Le Tribunal Administratif de Lille a été saisi par M. et Mme D... d’un recours en excès de pouvoir contre le refus de la rectrice de l’académie de Lille de les autoriser à instruire leur enfant à domicile. En cours d’instance, la commission académique a finalement accordé l’autorisation d’instruction en famille pour l’année scolaire 2024-2025. Le tribunal a constaté que les conclusions aux fins d’annulation et d’injonction étaient devenues sans objet et a prononcé un non-lieu à statuer sur ces points. Sur le fondement de l’article L. 761-1 du code de justice administrative, l’Etat a été condamné à verser 800 euros aux requérants au titre des frais de justice.
Texte intégral
Vu la procédure suivante :
Par une requête et un mémoire, enregistrés les 13 novembre 2024 et 15 octobre 2025, M. C... et Mme B... D..., représentés par Me Camille Robiquet, demandent au tribunal :
1°) d’annuler la décision du 19 septembre 2024 par laquelle la commission de l’académie de Lille a rejeté leur recours administratif préalable obligatoire ainsi que la décision du 8 juillet 2024 de la rectrice de l’académie de Lille refusant de les autoriser à instruire à domicile leur enfant A... D... ;
2°) d’enjoindre à la rectrice de l’académie de Lille de leur délivrer l’autorisation d’instruction en famille de leur fils ou, à défaut, de réexaminer leur demande dans les meilleurs délais ;
3°) de mettre à la charge de l’Etat la somme de 1 500 euros au titre de l’article L. 761-1 du code de justice administrative.

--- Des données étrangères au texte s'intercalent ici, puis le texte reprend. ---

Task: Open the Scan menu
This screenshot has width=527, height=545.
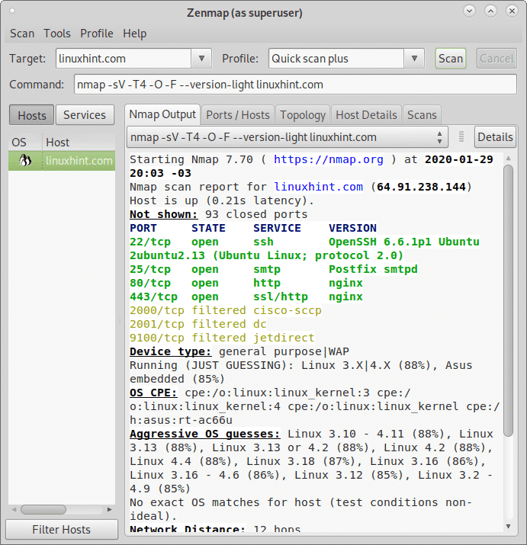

Par un mémoire en défense, enregistré le 8 octobre 2025, la rectrice de l’académie de Lille conclut au non-lieu à statuer sur les conclusions aux fins d’annulation et d’injonction et au rejet du surplus de la requête.
Vu les autres pièces du dossier.
Vu le code de justice administrative.
Considérant ce qui suit :
1. Aux termes de l’article R. 222-1 du code de justice administrative : « Les présidents de tribunal administratif (…) peuvent, par ordonnance : / (…) / 3° Constater qu'il n'y a pas lieu de statuer sur une requête ; / (...) / 5° Statuer sur les requêtes qui ne présentent plus à juger de questions autres que la condamnation prévue à l'article L. 761-1 ou la charge des dépens ; (…) ».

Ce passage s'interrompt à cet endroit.